Inside the tent it was hot from the lights, the slap of the rain all but drowning out the murmur of voices. Two of his Homicide Assessment Team were still there, Ty Gale and Lovejoy. Lovejoy looked a bit green under the lights. He nodded to her. ‘OK?’
‘Yeah, I’m OK, guv.’
‘You don’t look OK.’
‘Well, dead kids. I’ve been doing this job long enough, but it still upsets me.’
‘That’s all right then. Not good to get too cynical. When it stops upsetting you, tell me, and I’ll get you transferred to traffic.’ He turned to Gale. ‘Where’s Malik?’
‘He’s taken the father home.’
‘Jack told me the victim’s father was here.’
‘He was the one that found her, guv.’
‘That a fact. Did you get any kind of statement?’
‘Got it on my phone. He was quite lucid, which surprised me. Calm. It was a bit odd, like.’
‘What’s his name?’
‘Raymond Okpotu. The victim’s name was Mariatu. Her family’s from Sierra Leone.’
‘That where she was found?’ The tent had been put up over and around a clump of brambles. Two SOCOs were still at work, on their hands and knees.

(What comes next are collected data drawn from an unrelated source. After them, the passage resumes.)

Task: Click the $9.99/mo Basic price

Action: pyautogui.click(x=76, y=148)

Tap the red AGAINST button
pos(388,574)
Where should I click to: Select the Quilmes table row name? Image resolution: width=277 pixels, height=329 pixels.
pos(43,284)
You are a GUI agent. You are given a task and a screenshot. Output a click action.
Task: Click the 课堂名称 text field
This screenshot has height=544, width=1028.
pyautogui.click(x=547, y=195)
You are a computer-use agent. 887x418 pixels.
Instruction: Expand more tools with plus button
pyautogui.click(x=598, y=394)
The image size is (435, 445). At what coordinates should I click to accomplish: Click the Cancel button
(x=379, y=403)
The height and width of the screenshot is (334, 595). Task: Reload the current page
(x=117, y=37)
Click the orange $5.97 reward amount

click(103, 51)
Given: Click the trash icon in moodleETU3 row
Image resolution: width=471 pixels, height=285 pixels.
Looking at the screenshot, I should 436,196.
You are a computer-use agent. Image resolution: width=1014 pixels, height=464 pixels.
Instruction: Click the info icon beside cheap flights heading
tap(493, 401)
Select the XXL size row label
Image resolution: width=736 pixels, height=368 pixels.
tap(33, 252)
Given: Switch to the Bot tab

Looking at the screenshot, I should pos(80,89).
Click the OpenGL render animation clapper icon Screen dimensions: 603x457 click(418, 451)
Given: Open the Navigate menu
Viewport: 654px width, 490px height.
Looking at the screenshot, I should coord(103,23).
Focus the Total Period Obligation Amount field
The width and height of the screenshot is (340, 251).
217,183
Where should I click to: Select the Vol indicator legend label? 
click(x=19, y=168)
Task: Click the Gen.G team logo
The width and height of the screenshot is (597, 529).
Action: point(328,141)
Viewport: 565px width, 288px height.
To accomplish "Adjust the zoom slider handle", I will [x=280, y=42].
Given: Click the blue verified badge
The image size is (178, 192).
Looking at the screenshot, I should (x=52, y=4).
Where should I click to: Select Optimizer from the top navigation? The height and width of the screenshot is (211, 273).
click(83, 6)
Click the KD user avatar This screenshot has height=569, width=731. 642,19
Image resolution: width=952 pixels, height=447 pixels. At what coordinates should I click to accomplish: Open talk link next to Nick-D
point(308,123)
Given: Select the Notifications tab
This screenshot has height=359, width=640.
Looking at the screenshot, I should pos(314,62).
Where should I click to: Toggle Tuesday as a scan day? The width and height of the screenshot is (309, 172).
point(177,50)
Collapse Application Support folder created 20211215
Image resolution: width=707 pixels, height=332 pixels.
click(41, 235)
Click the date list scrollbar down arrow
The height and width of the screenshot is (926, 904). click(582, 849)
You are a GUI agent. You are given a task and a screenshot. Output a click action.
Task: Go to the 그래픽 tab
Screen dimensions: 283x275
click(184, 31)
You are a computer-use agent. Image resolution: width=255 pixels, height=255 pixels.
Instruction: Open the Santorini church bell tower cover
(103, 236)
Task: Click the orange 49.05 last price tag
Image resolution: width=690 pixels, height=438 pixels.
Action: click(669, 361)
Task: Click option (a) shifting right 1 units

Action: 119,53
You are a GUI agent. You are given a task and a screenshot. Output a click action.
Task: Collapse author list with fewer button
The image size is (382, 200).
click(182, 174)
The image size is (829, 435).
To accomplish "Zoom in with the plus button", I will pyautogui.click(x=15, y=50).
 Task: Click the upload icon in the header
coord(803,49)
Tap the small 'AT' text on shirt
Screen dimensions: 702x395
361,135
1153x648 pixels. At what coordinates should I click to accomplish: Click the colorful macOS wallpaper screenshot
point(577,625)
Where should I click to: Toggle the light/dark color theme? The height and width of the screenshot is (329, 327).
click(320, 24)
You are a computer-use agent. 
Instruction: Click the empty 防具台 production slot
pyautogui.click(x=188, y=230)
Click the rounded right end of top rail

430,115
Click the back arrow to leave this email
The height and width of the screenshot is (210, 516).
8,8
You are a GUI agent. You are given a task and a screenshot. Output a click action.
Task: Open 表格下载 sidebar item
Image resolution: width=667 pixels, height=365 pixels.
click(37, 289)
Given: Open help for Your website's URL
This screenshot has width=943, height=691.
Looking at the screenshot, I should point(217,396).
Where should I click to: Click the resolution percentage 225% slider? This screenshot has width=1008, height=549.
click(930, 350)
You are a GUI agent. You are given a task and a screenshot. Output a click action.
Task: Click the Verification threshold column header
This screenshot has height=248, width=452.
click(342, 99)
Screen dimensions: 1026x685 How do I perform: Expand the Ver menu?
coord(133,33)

‘He said he found her lying right there, face down. She was reported missing …’ He checked his notes, ‘… at 7.40 p.m. yesterday evening. The 999 call was logged at 12.07 a.m.’
‘He went looking for her in the middle of the night and just happened to find her right there.’
‘Apparently.’
‘The FME say anything?’
‘He said he was cold.’
‘After you exchanged pleasantries.’
‘Massive head wound. Blunt-force trauma.’
‘Murder weapon?’
Gale shook his head.
Charlie slapped the log book into Lovejoy’s arms. ‘That’s yours. You can follow me around on this one, see how it’s done. Every decision gets written down in there, along with date and time. Anywhere I go, you go. Almost.’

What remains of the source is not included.